**PASSAGE PROVIDED:**
-=-=-

# Ducted furnaces running on batteries and cold weat



## Darrell (Dec 3, 2004)

I am looking for an RV to use for both summer and winter use. I am looking at older units, 78-88ish. A or C isn't an issue.
My question is, since I will be gone from the MH for a whole day leaving in the morning and comming back in the evening 12 hours later.
With a ducted furnaces fan using battery power how long will a battery typically last? Temps can be as low as single digit hi's so even just trying to keep the coach at a minimum temp will require the furnace to run a lot. I plan on insulating ceiling vents, outer walls under cabinets and some sort of window coverings to minimize heat loss to help out.
How long would a battery last if it was a typical 750 Ah deep cycle?
Will I have to fully charge the battery every morning and night or will it last 2 or 3 days?
Will the furnace work if battery power drops very low, ie almost dead? A non ducted furnace seems the simplest but they are only in pretty small Rv's and I would like something in the 22-27' range.Will a ducted furnace work for me at all or should I lok for non ducted units only?
Thanks
Darrell


----------



## Johnny-O (Dec 4, 2004)

Ducted furnaces running on batteries and cold weat

Darrell,
After reading your letter, I would have to assume that you have little or no expierience with RV's. Most RVs are not designed for extreamly cold conditions. Your water lines and holding tanks tend to freeze and break for one thing. Most older coaches were built with a minimum amount of insulation so trying to keep them warm while away would only waste your LP. It would also require several large batteries to run a ducted furnace that long because of the fan motor. If your battery voltage falls below 10 volts, a ducted furnace will not continue to operate!! If you are in an RV park with electrical hook-ups, or have a generator, the furnace will operate off the converter.
If you intend to rough it more often, you might be amazed at the amount of heat a non ducted heater can put out. Or a catalyitic heater might be the way to go. Just be sure to supply plenty of ventilation!!!!!!

-=-=-

**DATA PROVIDED:**
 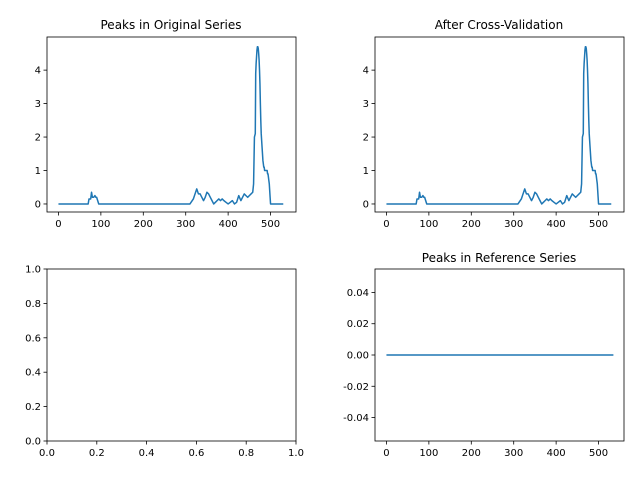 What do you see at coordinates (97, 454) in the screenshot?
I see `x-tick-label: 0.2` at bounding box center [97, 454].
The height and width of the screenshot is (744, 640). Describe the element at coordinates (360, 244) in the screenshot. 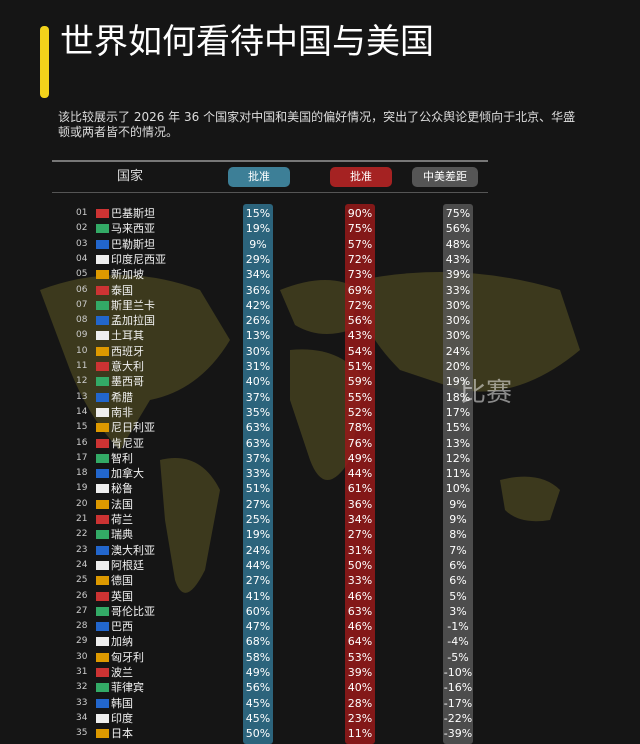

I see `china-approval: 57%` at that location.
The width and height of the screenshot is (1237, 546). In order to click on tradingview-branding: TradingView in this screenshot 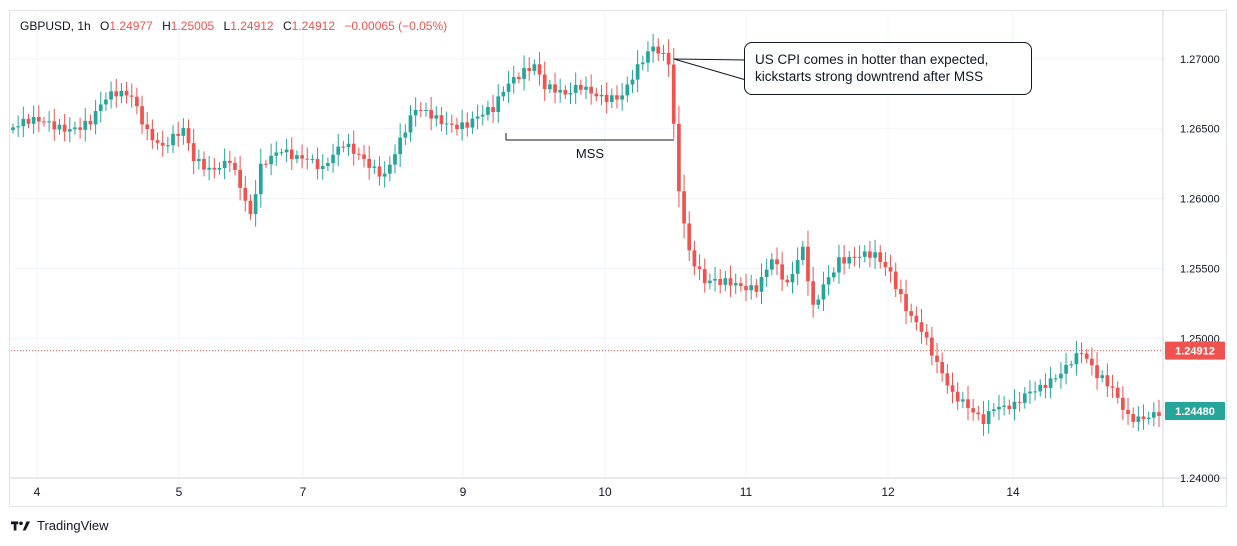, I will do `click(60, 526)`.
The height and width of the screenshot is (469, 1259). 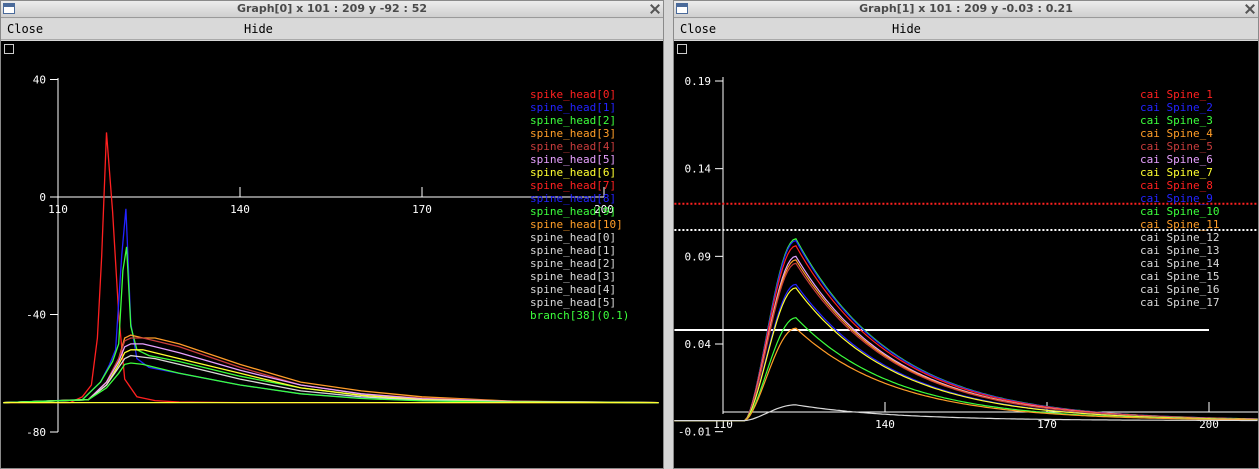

-=-=-

**BRIEF 1:** Extract the passage of the forum thread on ducted furnaces from "## Darrell (Dec" up to and including "12 hours later.".
**BRIEF 2:** Using the forum thread on ducted furnaces above, decide whether each statement agrees with it, answering yes or no and quoting the deciding words: (a) Darrell is considering older units from roughly 1978 to 1988. (b) Johnny-O says a ducted furnace keeps running when battery voltage drops below 10 volts. (c) Johnny-O says most older coaches were built with a lot of insulation.
**BRIEF 3:** In the forum thread on ducted furnaces, what does Johnny-O say the furnace will operate off of in an RV park with electrical hook-ups or with a generator?

**REPLY 1:**
## Darrell (Dec 3, 2004)

I am looking for an RV to use for both summer and winter use. I am looking at older units, 78-88ish. A or C isn't an issue.
My question is, since I will be gone from the MH for a whole day leaving in the morning and comming back in the evening 12 hours later.

**REPLY 2:**
(a) Yes: "I am looking at older units, 78-88ish."
(b) No: "If your battery voltage falls below 10 volts, a ducted furnace will not continue to operate!!"
(c) No: "Most older coaches were built with a minimum amount of insulation"

**REPLY 3:** The converter.